데이터 항목
####################

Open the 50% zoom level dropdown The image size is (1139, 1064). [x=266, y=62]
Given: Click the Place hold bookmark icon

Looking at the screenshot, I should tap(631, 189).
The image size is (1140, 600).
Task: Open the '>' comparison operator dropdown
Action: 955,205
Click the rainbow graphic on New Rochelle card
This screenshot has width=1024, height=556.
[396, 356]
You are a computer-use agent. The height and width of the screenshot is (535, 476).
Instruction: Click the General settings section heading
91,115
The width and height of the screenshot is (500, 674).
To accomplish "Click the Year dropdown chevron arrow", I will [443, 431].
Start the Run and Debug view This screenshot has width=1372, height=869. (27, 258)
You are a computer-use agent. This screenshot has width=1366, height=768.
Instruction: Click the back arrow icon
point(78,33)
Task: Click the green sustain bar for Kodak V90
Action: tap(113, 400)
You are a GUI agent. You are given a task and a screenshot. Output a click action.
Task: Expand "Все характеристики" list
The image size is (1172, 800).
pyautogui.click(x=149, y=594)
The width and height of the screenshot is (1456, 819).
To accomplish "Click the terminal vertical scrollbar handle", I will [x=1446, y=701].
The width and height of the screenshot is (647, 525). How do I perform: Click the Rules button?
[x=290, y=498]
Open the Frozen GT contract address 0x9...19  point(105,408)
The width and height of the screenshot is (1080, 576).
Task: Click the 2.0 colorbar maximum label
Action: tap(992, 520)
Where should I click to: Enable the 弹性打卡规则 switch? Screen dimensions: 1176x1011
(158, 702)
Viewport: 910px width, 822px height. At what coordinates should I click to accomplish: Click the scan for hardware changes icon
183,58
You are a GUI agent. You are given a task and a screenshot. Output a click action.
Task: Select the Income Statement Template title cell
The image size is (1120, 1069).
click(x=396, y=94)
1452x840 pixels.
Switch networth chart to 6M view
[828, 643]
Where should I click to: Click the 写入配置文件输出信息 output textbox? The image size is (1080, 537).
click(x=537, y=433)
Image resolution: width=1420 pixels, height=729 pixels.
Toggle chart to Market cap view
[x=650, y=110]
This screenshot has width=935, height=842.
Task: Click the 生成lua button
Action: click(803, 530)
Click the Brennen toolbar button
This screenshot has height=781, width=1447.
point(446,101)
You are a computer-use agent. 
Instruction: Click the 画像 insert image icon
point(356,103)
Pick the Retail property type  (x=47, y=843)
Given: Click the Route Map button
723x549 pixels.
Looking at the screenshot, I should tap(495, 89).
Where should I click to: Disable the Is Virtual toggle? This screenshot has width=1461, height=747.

####################

[해결할 문제]
위의 데이터 항목에 있는 모든 행을 "번호"와 "내용" 두 열로 된 마크다운 표로 정리하시오. 빈 줄은 표에 넣지 마시오.

[과제 답변]
| 번호 | 내용 |
|---|---|
| 1 | Open the 50% zoom level dropdown The image size is (1139, 1064). [x=266, y=62] |
| 2 | Given: Click the Place hold bookmark icon |
| 3 | Looking at the screenshot, I should tap(631, 189). |
| 4 | The image size is (1140, 600). |
| 5 | Task: Open the '>' comparison operator dropdown |
| 6 | Action: 955,205 |
| 7 | Click the rainbow graphic on New Rochelle card |
| 8 | This screenshot has width=1024, height=556. |
| 9 | [396, 356] |
| 10 | You are a computer-use agent. The height and width of the screenshot is (535, 476). |
| 11 | Instruction: Click the General settings section heading |
| 12 | 91,115 |
| 13 | The width and height of the screenshot is (500, 674). |
| 14 | To accomplish "Click the Year dropdown chevron arrow", I will [443, 431]. |
| 15 | Start the Run and Debug view This screenshot has width=1372, height=869. (27, 258) |
| 16 | You are a computer-use agent. This screenshot has width=1366, height=768. |
| 17 | Instruction: Click the back arrow icon |
| 18 | point(78,33) |
| 19 | Task: Click the green sustain bar for Kodak V90 |
| 20 | Action: tap(113, 400) |
| 21 | You are a GUI agent. You are given a task and a screenshot. Output a click action. |
| 22 | Task: Expand "Все характеристики" list |
| 23 | The image size is (1172, 800). |
| 24 | pyautogui.click(x=149, y=594) |
| 25 | The width and height of the screenshot is (1456, 819). |
| 26 | To accomplish "Click the terminal vertical scrollbar handle", I will [x=1446, y=701]. |
| 27 | The width and height of the screenshot is (647, 525). How do I perform: Click the Rules button? |
| 28 | [x=290, y=498] |
| 29 | Open the Frozen GT contract address 0x9...19  point(105,408) |
| 30 | The width and height of the screenshot is (1080, 576). |
| 31 | Task: Click the 2.0 colorbar maximum label |
| 32 | Action: tap(992, 520) |
| 33 | Where should I click to: Enable the 弹性打卡规则 switch? Screen dimensions: 1176x1011 |
| 34 | (158, 702) |
| 35 | Viewport: 910px width, 822px height. At what coordinates should I click to accomplish: Click the scan for hardware changes icon |
| 36 | 183,58 |
| 37 | You are a GUI agent. You are given a task and a screenshot. Output a click action. |
| 38 | Task: Select the Income Statement Template title cell |
| 39 | The image size is (1120, 1069). |
| 40 | click(x=396, y=94) |
| 41 | 1452x840 pixels. |
| 42 | Switch networth chart to 6M view |
| 43 | [828, 643] |
| 44 | Where should I click to: Click the 写入配置文件输出信息 output textbox? The image size is (1080, 537). |
| 45 | click(x=537, y=433) |
| 46 | Image resolution: width=1420 pixels, height=729 pixels. |
| 47 | Toggle chart to Market cap view |
| 48 | [x=650, y=110] |
| 49 | This screenshot has width=935, height=842. |
| 50 | Task: Click the 生成lua button |
| 51 | Action: click(803, 530) |
| 52 | Click the Brennen toolbar button |
| 53 | This screenshot has height=781, width=1447. |
| 54 | point(446,101) |
| 55 | You are a computer-use agent.  |
| 56 | Instruction: Click the 画像 insert image icon |
| 57 | point(356,103) |
| 58 | Pick the Retail property type  (x=47, y=843) |
| 59 | Given: Click the Route Map button |
| 60 | 723x549 pixels. |
| 61 | Looking at the screenshot, I should tap(495, 89). |
| 62 | Where should I click to: Disable the Is Virtual toggle? This screenshot has width=1461, height=747. |